START Source records
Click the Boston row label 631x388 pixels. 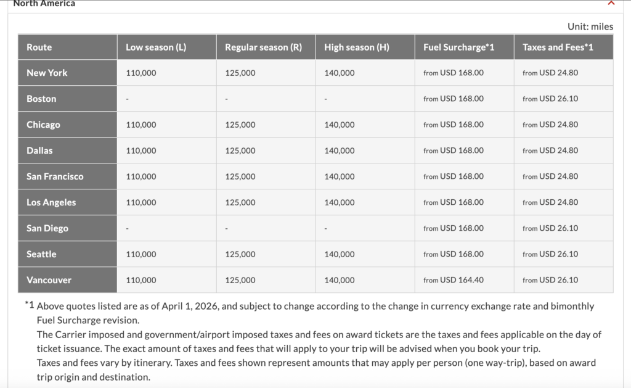[40, 98]
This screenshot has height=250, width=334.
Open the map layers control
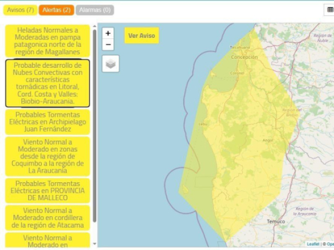[111, 64]
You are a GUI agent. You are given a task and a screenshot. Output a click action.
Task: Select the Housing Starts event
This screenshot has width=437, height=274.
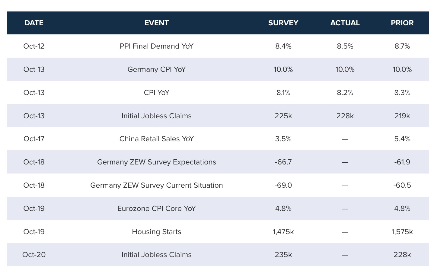point(156,232)
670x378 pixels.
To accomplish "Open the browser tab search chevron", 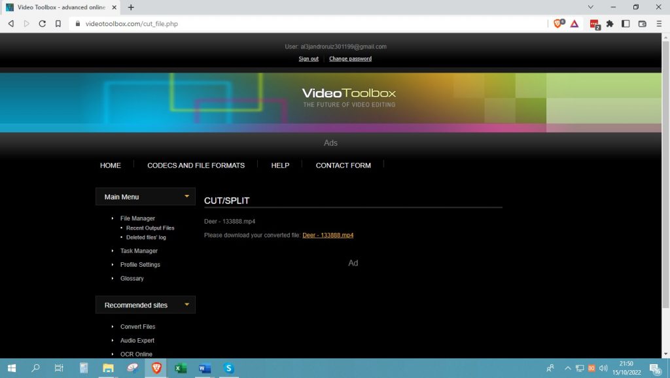I will tap(590, 7).
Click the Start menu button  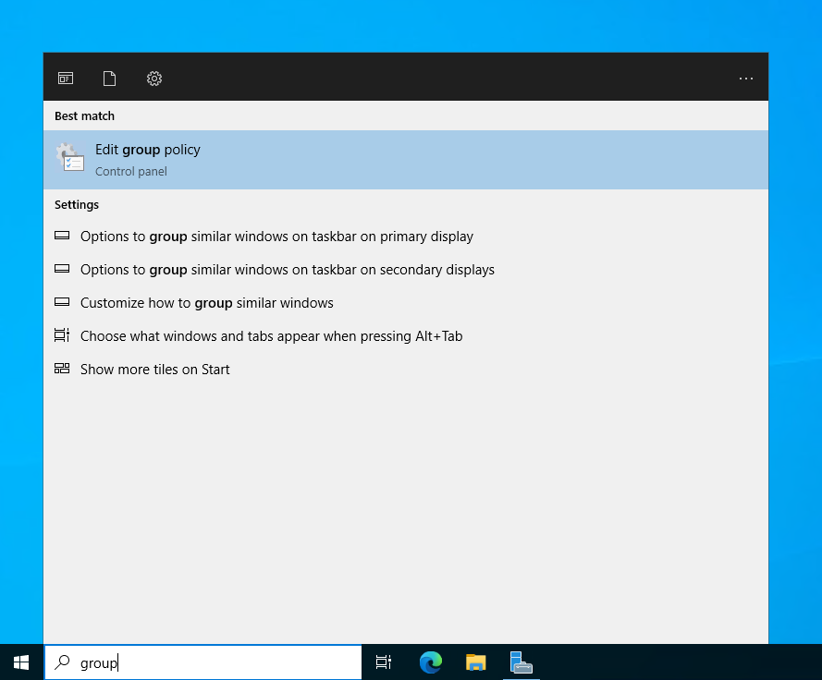click(19, 662)
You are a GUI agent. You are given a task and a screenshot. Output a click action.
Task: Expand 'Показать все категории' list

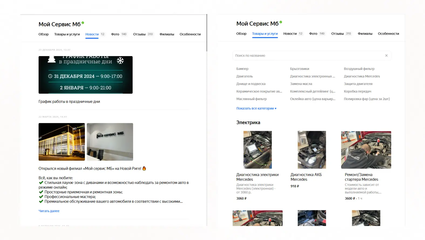(x=256, y=108)
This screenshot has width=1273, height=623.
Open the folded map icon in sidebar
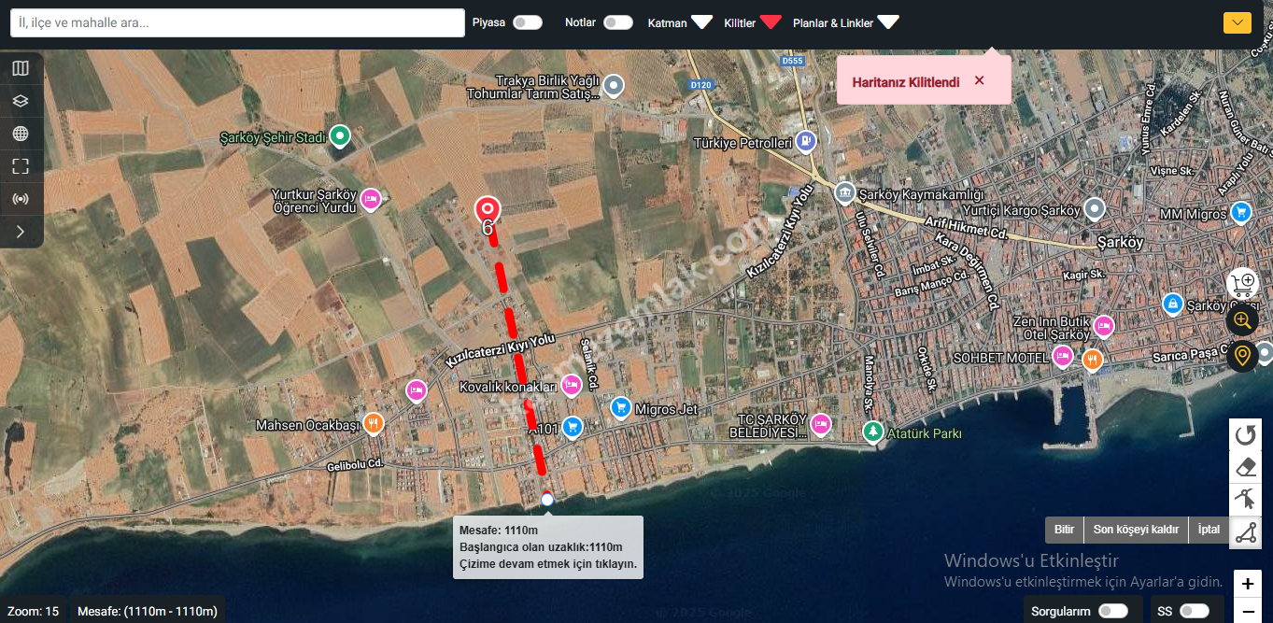tap(21, 68)
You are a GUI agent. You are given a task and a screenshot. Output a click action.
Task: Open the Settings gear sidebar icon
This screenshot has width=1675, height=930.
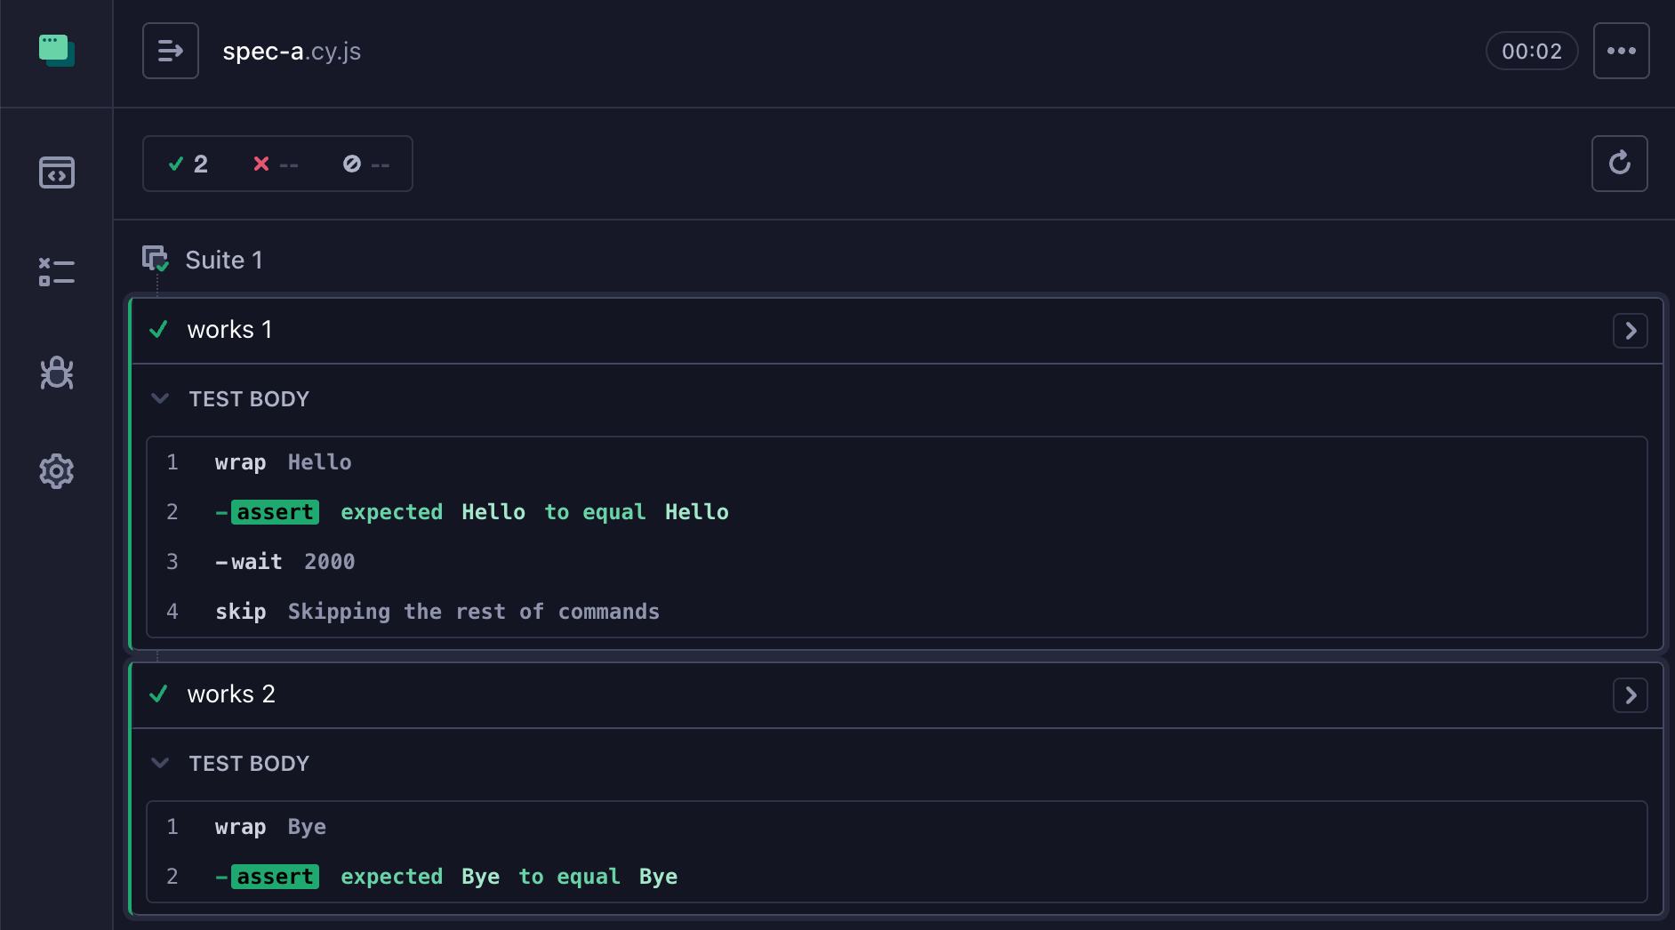point(56,471)
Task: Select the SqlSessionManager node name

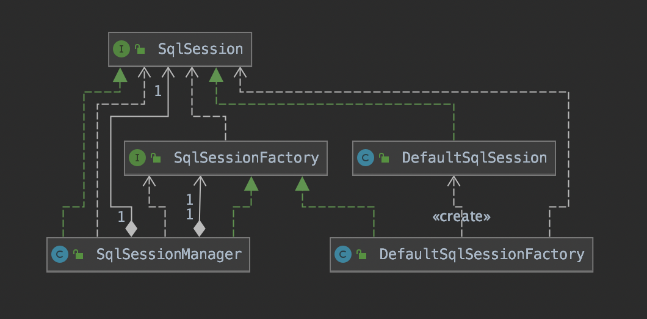Action: 169,254
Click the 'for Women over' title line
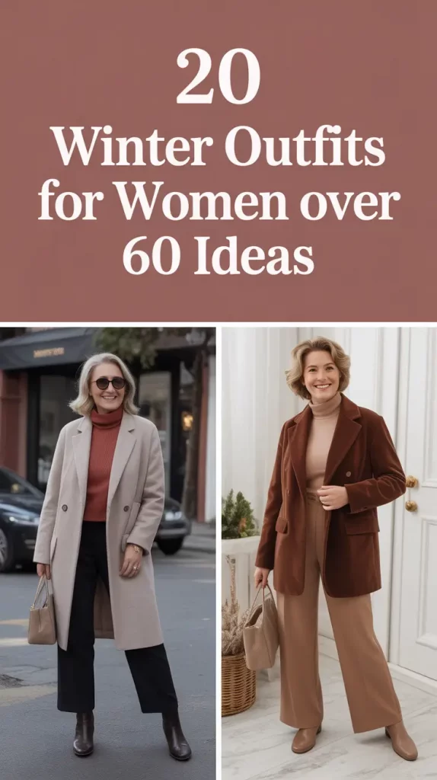 219,201
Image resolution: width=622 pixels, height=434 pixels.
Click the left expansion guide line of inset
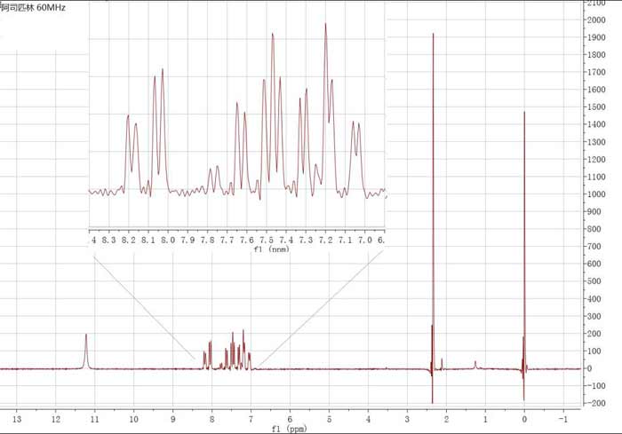click(x=142, y=306)
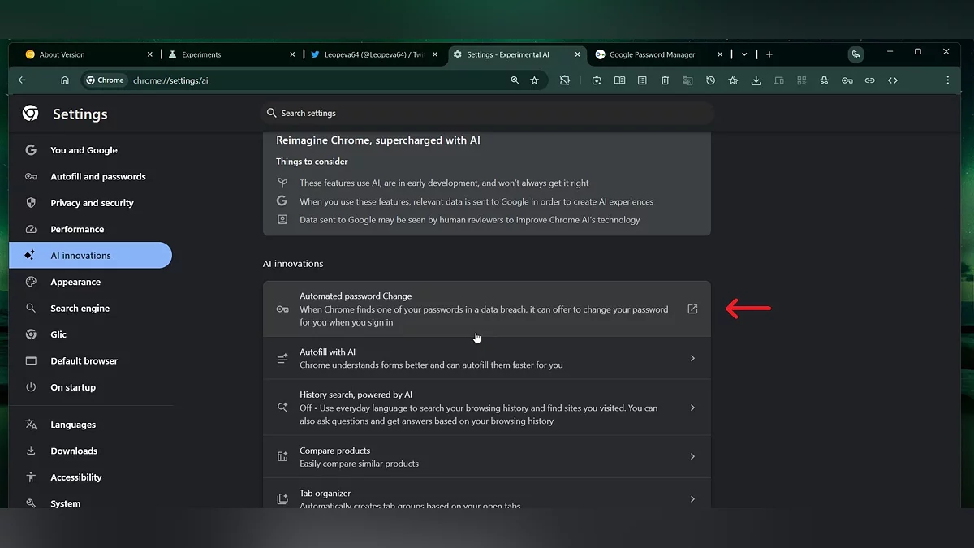Switch to the Google Password Manager tab
974x548 pixels.
click(652, 54)
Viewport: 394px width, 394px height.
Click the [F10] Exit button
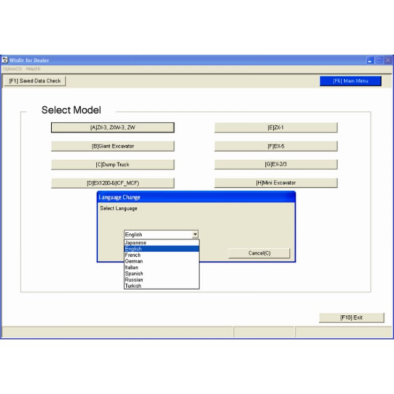(x=351, y=318)
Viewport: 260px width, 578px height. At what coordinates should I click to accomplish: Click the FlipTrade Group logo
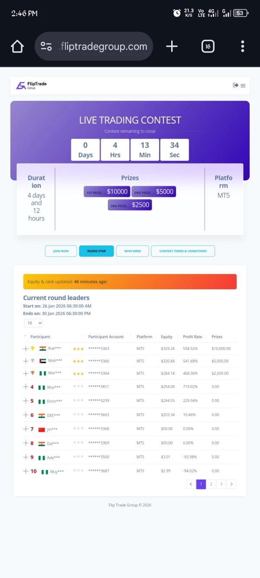(31, 85)
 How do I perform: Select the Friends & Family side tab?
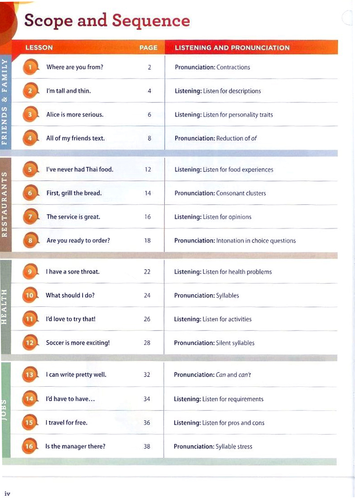pos(5,102)
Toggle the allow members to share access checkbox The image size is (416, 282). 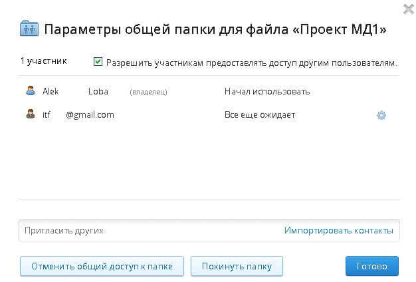98,62
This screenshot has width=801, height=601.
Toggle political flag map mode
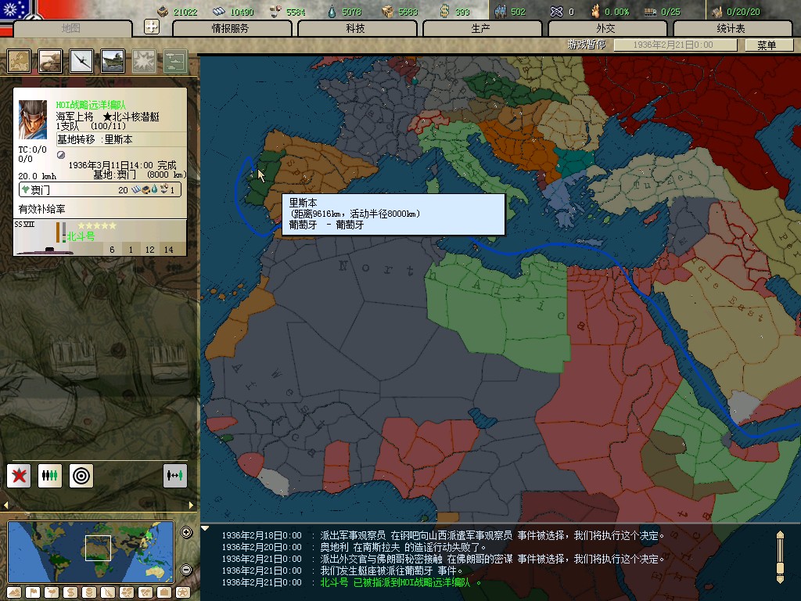click(32, 592)
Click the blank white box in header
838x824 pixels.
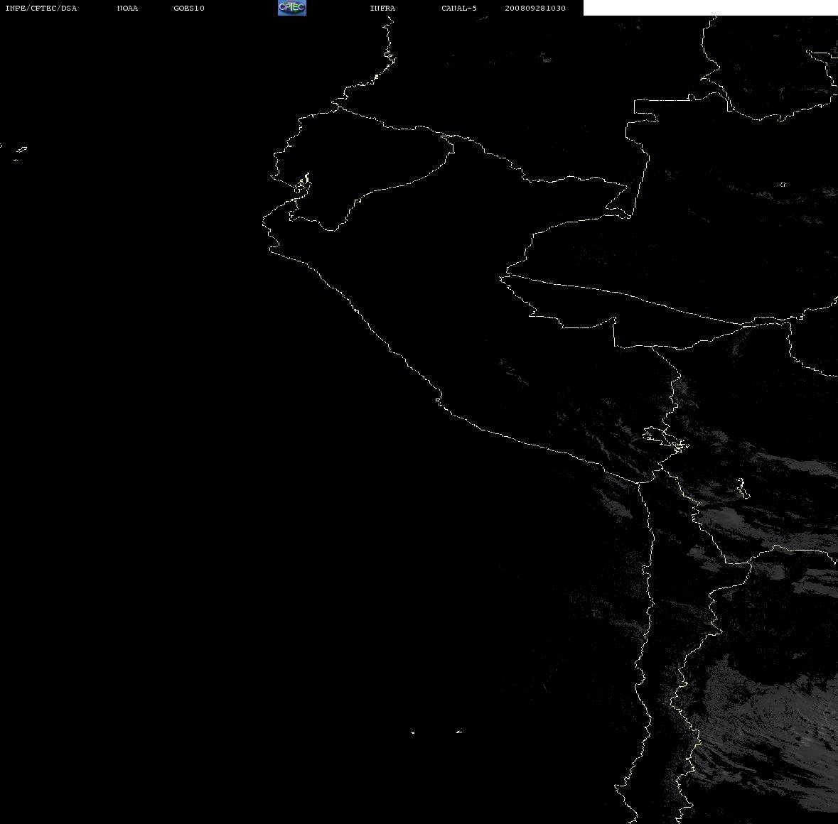710,8
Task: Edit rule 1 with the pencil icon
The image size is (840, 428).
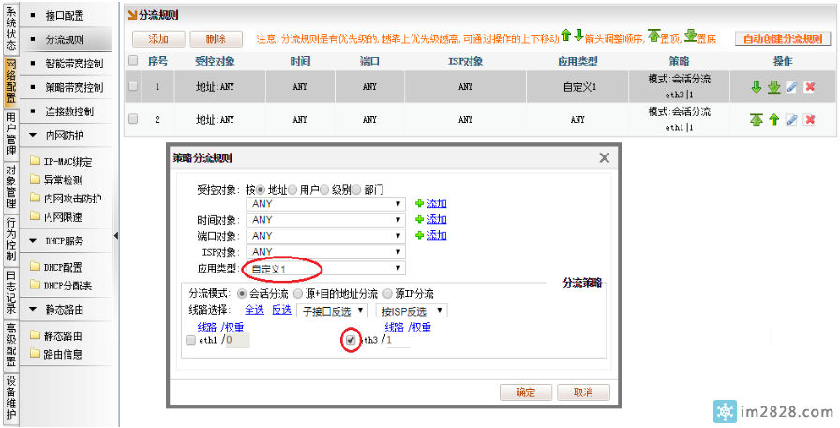Action: (792, 87)
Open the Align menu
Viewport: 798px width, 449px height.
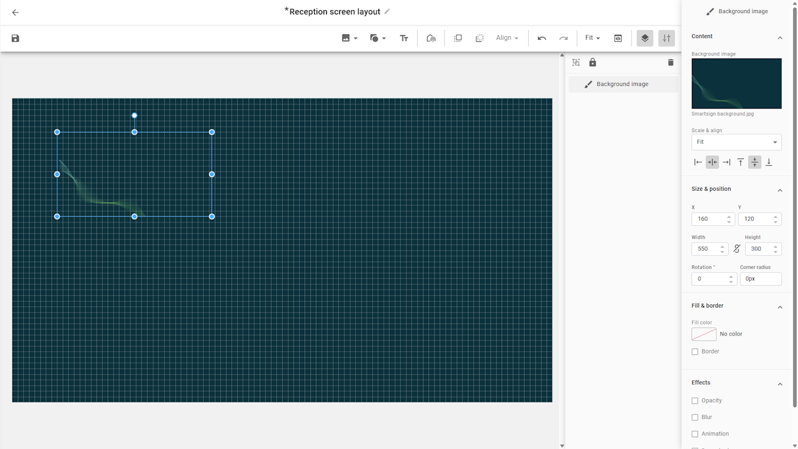click(x=507, y=39)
END Source records
What is being asked: Beginning at the line that contains "This screenshot has width=801, height=601.", transcribe it and every later line through the last line of the data above, exactly, and drop the pictures.

Response to this task:
This screenshot has width=801, height=601.
Toggle political flag map mode
click(32, 592)
Click the blank white box in header
838x824 pixels.
710,8
Task: Edit rule 1 with the pencil icon
The image size is (840, 428).
Action: (792, 87)
Open the Align menu
Viewport: 798px width, 449px height.
click(x=507, y=39)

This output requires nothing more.